(SUPPLIED RECORDS)

--------------------------------------------------

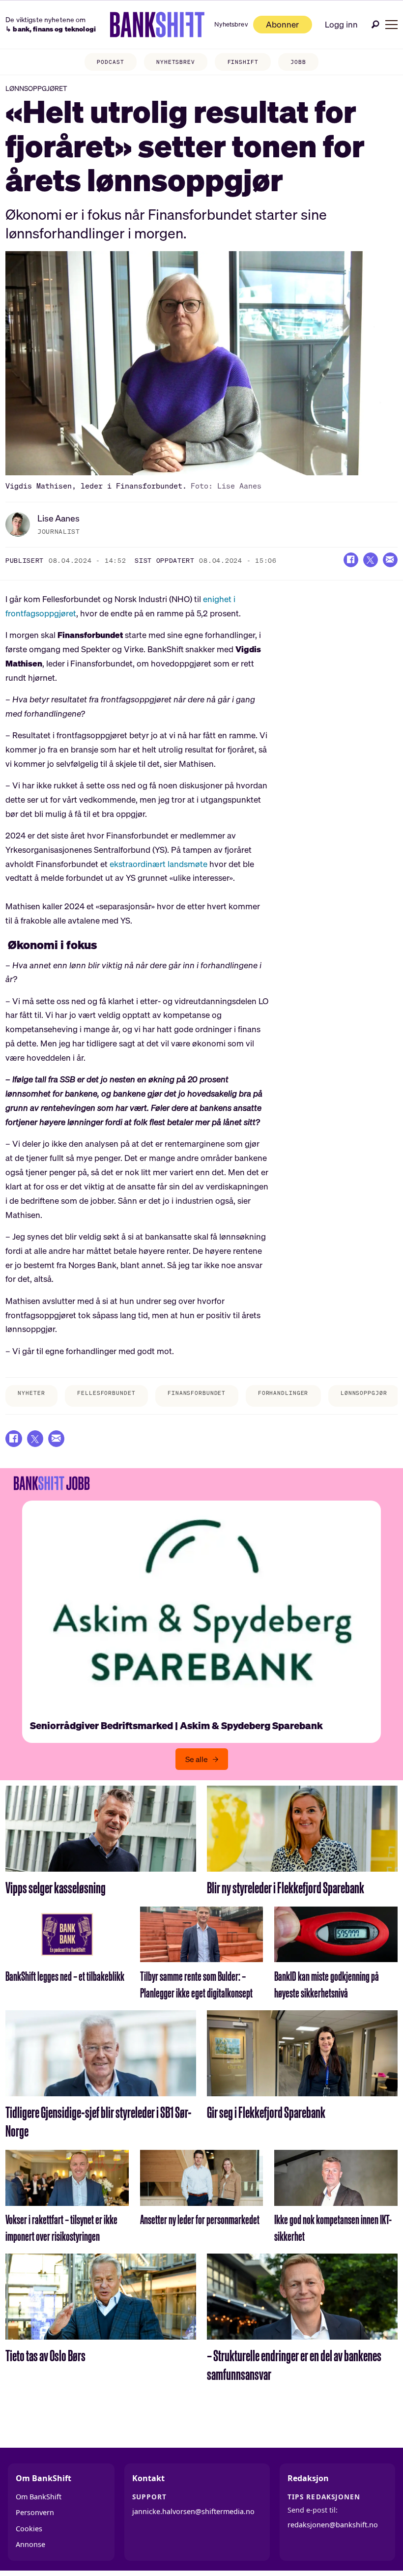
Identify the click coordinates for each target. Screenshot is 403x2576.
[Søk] (375, 24)
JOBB (298, 61)
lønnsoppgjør (364, 1392)
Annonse (30, 2544)
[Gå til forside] (157, 24)
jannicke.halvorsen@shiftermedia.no (193, 2511)
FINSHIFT (243, 61)
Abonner (282, 24)
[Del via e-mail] (390, 559)
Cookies (29, 2528)
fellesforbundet (106, 1392)
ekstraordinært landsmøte (158, 863)
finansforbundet (197, 1392)
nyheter (31, 1392)
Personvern (35, 2512)
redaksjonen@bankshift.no (333, 2524)
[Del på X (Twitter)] (370, 559)
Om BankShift (38, 2496)
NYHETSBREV (175, 61)
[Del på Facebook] (351, 559)
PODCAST (110, 61)
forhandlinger (283, 1392)
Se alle (196, 1759)
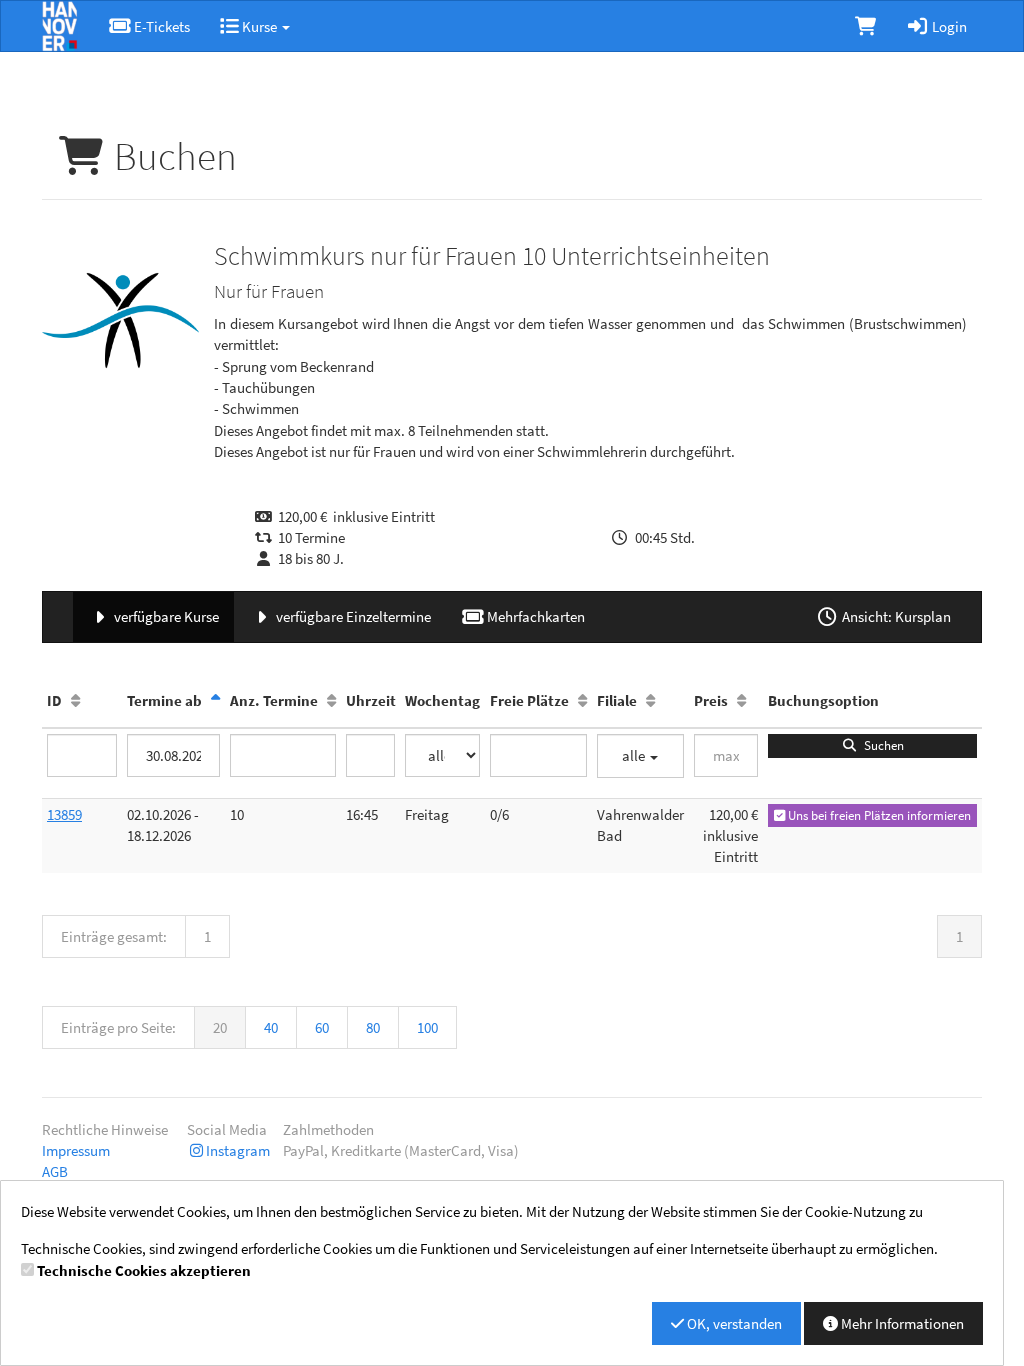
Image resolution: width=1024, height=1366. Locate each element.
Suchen (881, 745)
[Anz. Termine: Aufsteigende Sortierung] (331, 700)
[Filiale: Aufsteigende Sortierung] (650, 700)
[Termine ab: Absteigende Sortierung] (215, 700)
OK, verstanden (733, 1323)
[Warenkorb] (865, 26)
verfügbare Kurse (165, 616)
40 (271, 1027)
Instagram (238, 1150)
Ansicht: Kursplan (895, 616)
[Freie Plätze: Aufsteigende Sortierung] (582, 700)
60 (322, 1027)
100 (427, 1027)
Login (948, 26)
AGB (55, 1171)
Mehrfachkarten (534, 616)
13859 (64, 814)
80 (373, 1027)
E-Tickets (160, 26)
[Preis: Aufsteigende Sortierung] (741, 700)
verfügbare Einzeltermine (352, 616)
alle (635, 755)
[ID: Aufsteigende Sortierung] (75, 700)
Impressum (76, 1150)
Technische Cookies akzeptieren (144, 1270)
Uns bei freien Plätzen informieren (878, 815)
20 (220, 1027)
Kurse (259, 26)
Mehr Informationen (901, 1323)
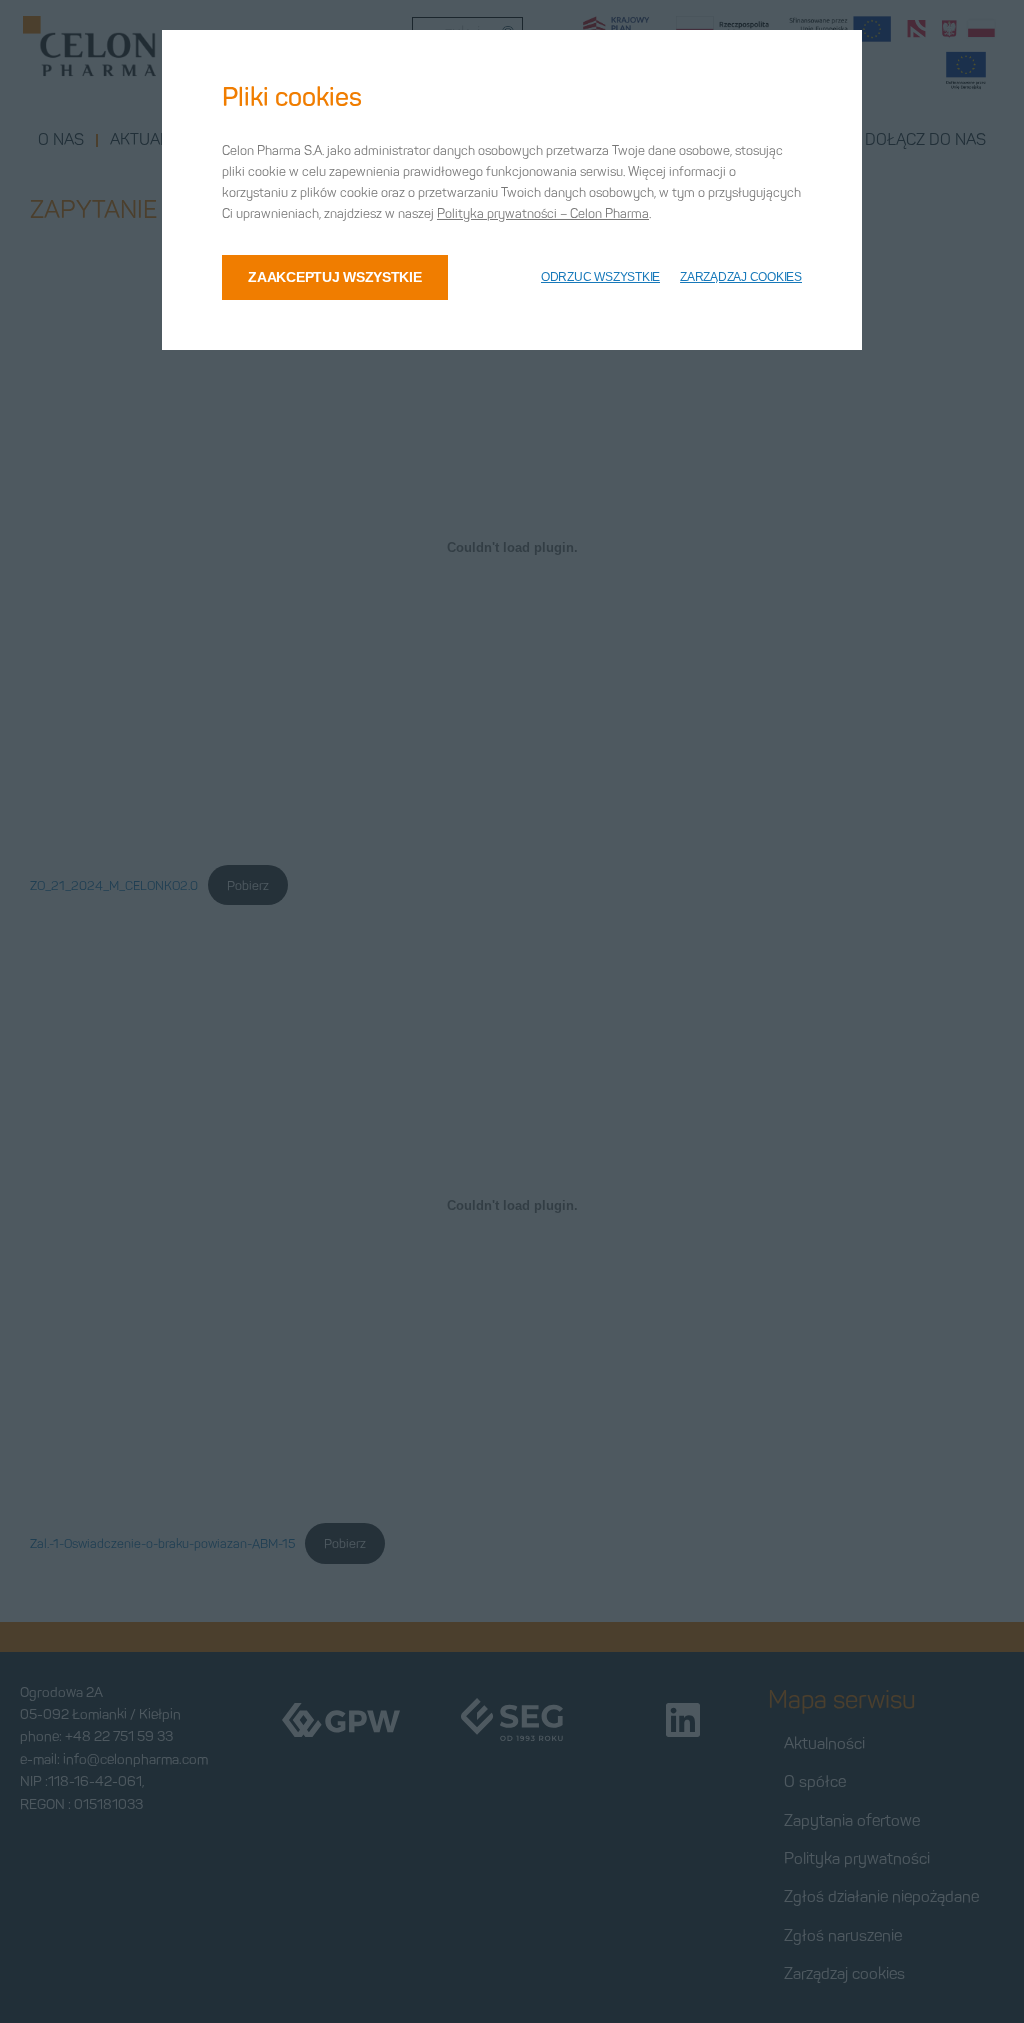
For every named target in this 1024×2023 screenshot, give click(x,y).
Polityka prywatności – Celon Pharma (543, 213)
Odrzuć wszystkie (600, 277)
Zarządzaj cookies (741, 277)
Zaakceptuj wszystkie (334, 277)
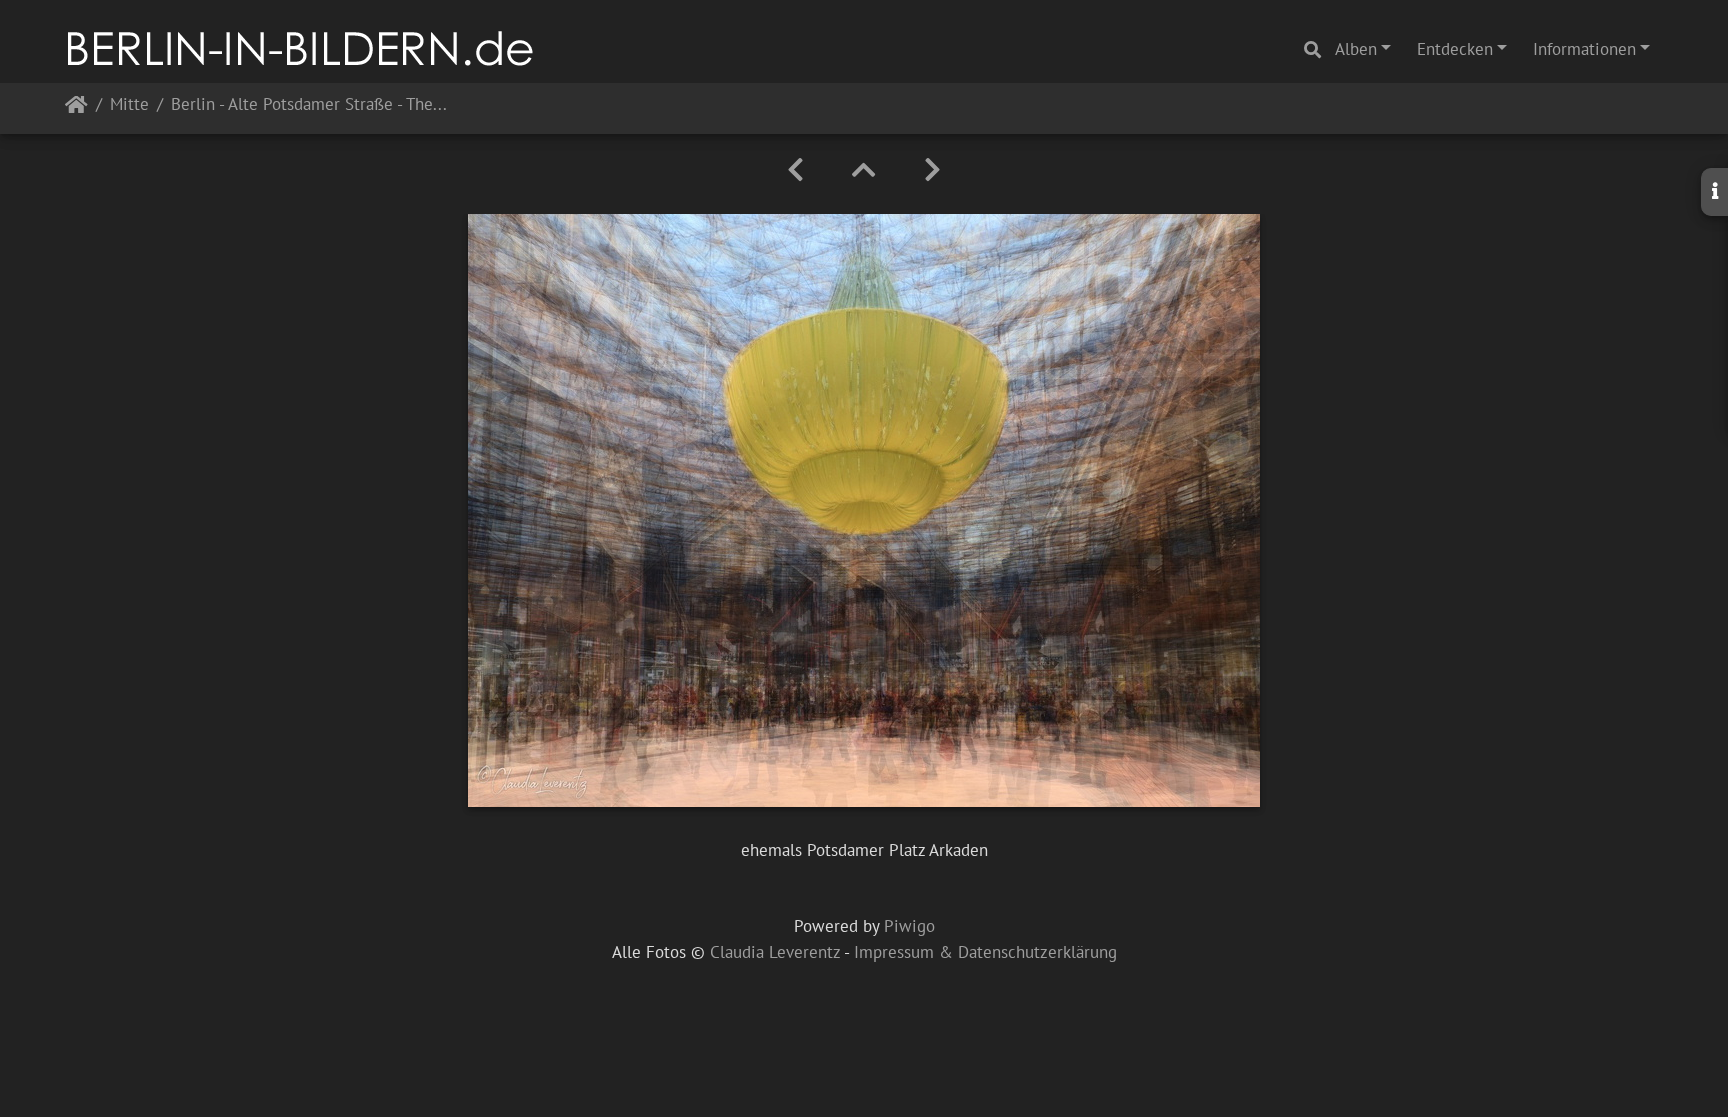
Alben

--------------------------------------------------

Look above for the line with "Login (948, 26)" and the line with "Polityka prywatności –"; set down those two lines and all lines between them exactly, without pictures and without anything else.

(ANSWER AREA)
Login (948, 26)
AGB (55, 1171)
Mehrfachkarten (534, 616)
13859 (64, 814)
80 (373, 1027)
E-Tickets (160, 26)
[Preis: Aufsteigende Sortierung] (741, 700)
verfügbare Einzeltermine (352, 616)
alle (635, 755)
[ID: Aufsteigende Sortierung] (75, 700)
Impressum (76, 1150)
Technische Cookies akzeptieren (144, 1270)
Uns bei freien Plätzen informieren (878, 815)
20 (220, 1027)
Kurse (259, 26)
Mehr Informationen (901, 1323)
For every named target in this 1024×2023 screenshot, give click(x,y).
Polityka prywatności – Celon Pharma (543, 213)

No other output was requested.